2 – O(n) Linear time notation. The runtime grows in direct proportion to the input size. For example, finding the max or min element in an unsorted array.

3 – O(log n) Logarithmic time notation. The runtime increases slowly as the input grows. For example, a binary search on a sorted array and operations on balanced binary search trees.

4 – O(n^2) Quadratic time notation. The runtime grows exponentially with input size. For example, simple sorting algorithms like bubble sort, insertion sort, and selection sort.

5 – O(n^3) Cubic time notation. The runtime escalates rapidly as the input size increases. For example, multiplying two dense matrices using the naive algorithm.
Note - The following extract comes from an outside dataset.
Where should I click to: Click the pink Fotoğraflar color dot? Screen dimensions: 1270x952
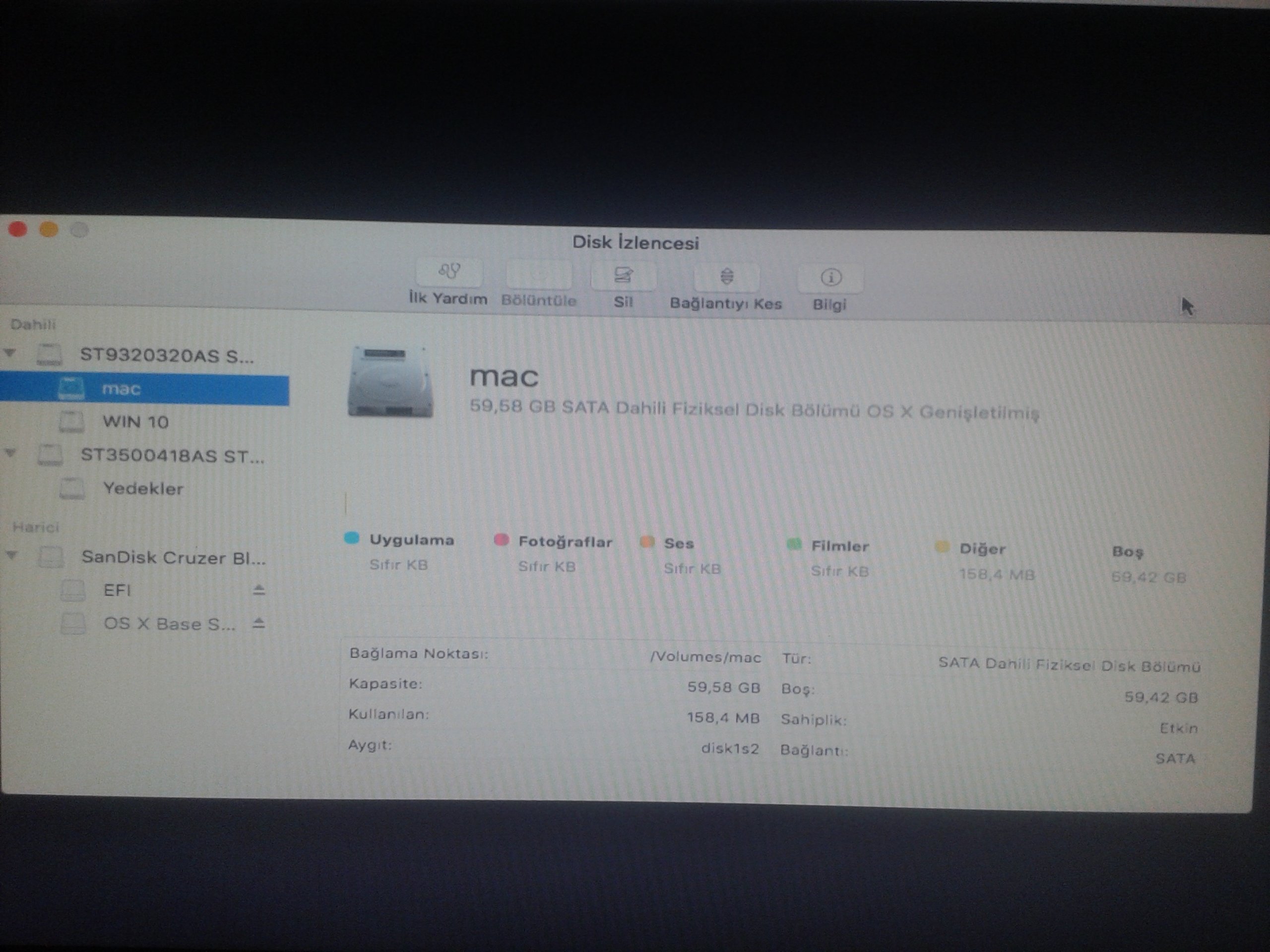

6 – O(n logn) Linearithmic time notation. This is a blend of linear and logarithmic growth. For example, efficient sorting algorithms like merge sort, quick sort, and heap sort

7 – O(2^n) Exponential time notation. The runtime doubles with each new input element. For example, recursive algorithms solve problems by dividing them into multiple subproblems.

8 – O(n!) Factorial time notation. Runtime skyrockets with input size. For example, permutation-generation problems.

9 – O(sqrt(n)) Square root time notation. Runtime increases relative to the input’s square root. For example, searching within a range such as the Sieve of Eratosthenes for finding all primes up to n.